> **Stated task**: Put every line of the entries below into a JSON list of strings, one string per line. Leave out blank lines.

> **Data rows**:
↓

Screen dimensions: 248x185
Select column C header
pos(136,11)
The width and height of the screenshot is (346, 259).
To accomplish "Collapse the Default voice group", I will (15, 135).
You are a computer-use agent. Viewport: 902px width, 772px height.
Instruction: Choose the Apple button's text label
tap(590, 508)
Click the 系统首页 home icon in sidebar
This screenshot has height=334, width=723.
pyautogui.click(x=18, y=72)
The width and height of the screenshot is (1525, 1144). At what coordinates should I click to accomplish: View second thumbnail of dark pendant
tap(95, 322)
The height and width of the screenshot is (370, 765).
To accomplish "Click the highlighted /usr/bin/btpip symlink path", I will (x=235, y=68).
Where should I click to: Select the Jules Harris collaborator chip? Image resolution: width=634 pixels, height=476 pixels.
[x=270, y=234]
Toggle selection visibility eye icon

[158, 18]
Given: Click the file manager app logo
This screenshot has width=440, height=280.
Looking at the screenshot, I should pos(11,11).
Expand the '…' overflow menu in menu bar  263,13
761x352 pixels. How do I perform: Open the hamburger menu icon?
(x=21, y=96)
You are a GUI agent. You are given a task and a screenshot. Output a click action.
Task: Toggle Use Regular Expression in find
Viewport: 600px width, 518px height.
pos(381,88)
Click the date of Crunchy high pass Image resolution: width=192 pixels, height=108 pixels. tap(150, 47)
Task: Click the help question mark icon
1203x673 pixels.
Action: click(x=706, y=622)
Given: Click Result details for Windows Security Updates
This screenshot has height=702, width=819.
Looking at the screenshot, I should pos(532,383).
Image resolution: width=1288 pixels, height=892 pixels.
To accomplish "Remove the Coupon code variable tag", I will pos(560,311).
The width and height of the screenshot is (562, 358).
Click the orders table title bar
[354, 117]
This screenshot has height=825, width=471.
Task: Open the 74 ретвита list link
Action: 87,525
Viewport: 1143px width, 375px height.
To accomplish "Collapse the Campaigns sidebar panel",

↑

> **Written response**:
[
  "Screen dimensions: 248x185",
  "Select column C header",
  "pos(136,11)",
  "The width and height of the screenshot is (346, 259).",
  "To accomplish \"Collapse the Default voice group\", I will (15, 135).",
  "You are a computer-use agent. Viewport: 902px width, 772px height.",
  "Instruction: Choose the Apple button's text label",
  "tap(590, 508)",
  "Click the 系统首页 home icon in sidebar",
  "This screenshot has height=334, width=723.",
  "pyautogui.click(x=18, y=72)",
  "The width and height of the screenshot is (1525, 1144). At what coordinates should I click to accomplish: View second thumbnail of dark pendant",
  "tap(95, 322)",
  "The height and width of the screenshot is (370, 765).",
  "To accomplish \"Click the highlighted /usr/bin/btpip symlink path\", I will (x=235, y=68).",
  "Where should I click to: Select the Jules Harris collaborator chip? Image resolution: width=634 pixels, height=476 pixels.",
  "[x=270, y=234]",
  "Toggle selection visibility eye icon",
  "[158, 18]",
  "Given: Click the file manager app logo",
  "This screenshot has width=440, height=280.",
  "Looking at the screenshot, I should pos(11,11).",
  "Expand the '…' overflow menu in menu bar  263,13",
  "761x352 pixels. How do I perform: Open the hamburger menu icon?",
  "(x=21, y=96)",
  "You are a GUI agent. You are given a task and a screenshot. Output a click action.",
  "Task: Toggle Use Regular Expression in find",
  "Viewport: 600px width, 518px height.",
  "pos(381,88)",
  "Click the date of Crunchy high pass Image resolution: width=192 pixels, height=108 pixels. tap(150, 47)",
  "Task: Click the help question mark icon",
  "1203x673 pixels.",
  "Action: click(x=706, y=622)",
  "Given: Click Result details for Windows Security Updates",
  "This screenshot has height=702, width=819.",
  "Looking at the screenshot, I should pos(532,383).",
  "Image resolution: width=1288 pixels, height=892 pixels.",
  "To accomplish \"Remove the Coupon code variable tag\", I will pos(560,311).",
  "The width and height of the screenshot is (562, 358).",
  "Click the orders table title bar",
  "[354, 117]",
  "This screenshot has height=825, width=471.",
  "Task: Open the 74 ретвита list link",
  "Action: 87,525",
  "Viewport: 1143px width, 375px height.",
  "To accomplish \"Collapse the Campaigns sidebar panel\","
]